• [Activity]: From the first line to the last, print the records exactly.

• [Material for this task]:

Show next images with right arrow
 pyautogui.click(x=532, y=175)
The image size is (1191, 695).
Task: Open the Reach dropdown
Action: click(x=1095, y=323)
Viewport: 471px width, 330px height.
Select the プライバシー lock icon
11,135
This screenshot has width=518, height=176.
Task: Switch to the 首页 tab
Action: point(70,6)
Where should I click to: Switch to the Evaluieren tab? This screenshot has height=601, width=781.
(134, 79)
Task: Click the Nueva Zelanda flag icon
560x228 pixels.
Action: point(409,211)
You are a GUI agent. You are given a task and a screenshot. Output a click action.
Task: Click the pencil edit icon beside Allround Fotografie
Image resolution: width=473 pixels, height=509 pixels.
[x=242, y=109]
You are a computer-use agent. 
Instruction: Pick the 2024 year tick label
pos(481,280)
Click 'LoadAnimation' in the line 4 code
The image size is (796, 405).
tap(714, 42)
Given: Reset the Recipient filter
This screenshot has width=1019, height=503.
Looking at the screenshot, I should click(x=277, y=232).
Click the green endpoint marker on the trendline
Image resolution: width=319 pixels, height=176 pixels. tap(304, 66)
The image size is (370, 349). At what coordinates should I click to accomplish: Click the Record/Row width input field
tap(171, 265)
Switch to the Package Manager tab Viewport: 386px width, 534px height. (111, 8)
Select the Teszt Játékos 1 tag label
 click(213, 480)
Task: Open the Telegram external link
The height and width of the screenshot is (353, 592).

• [Problem solution]:
Show next images with right arrow
 pyautogui.click(x=532, y=175)
The image size is (1191, 695).
Task: Open the Reach dropdown
Action: click(x=1095, y=323)
Viewport: 471px width, 330px height.
Select the プライバシー lock icon
11,135
This screenshot has width=518, height=176.
Task: Switch to the 首页 tab
Action: point(70,6)
Where should I click to: Switch to the Evaluieren tab? This screenshot has height=601, width=781.
(134, 79)
Task: Click the Nueva Zelanda flag icon
560x228 pixels.
Action: point(409,211)
You are a GUI agent. You are given a task and a screenshot. Output a click action.
Task: Click the pencil edit icon beside Allround Fotografie
Image resolution: width=473 pixels, height=509 pixels.
[x=242, y=109]
You are a computer-use agent. 
Instruction: Pick the 2024 year tick label
pos(481,280)
Click 'LoadAnimation' in the line 4 code
The image size is (796, 405).
tap(714, 42)
Given: Reset the Recipient filter
This screenshot has width=1019, height=503.
Looking at the screenshot, I should click(x=277, y=232).
Click the green endpoint marker on the trendline
Image resolution: width=319 pixels, height=176 pixels. tap(304, 66)
The image size is (370, 349). At what coordinates should I click to accomplish: Click the Record/Row width input field
tap(171, 265)
Switch to the Package Manager tab Viewport: 386px width, 534px height. (111, 8)
Select the Teszt Játékos 1 tag label
 click(213, 480)
Task: Open the Telegram external link
The height and width of the screenshot is (353, 592).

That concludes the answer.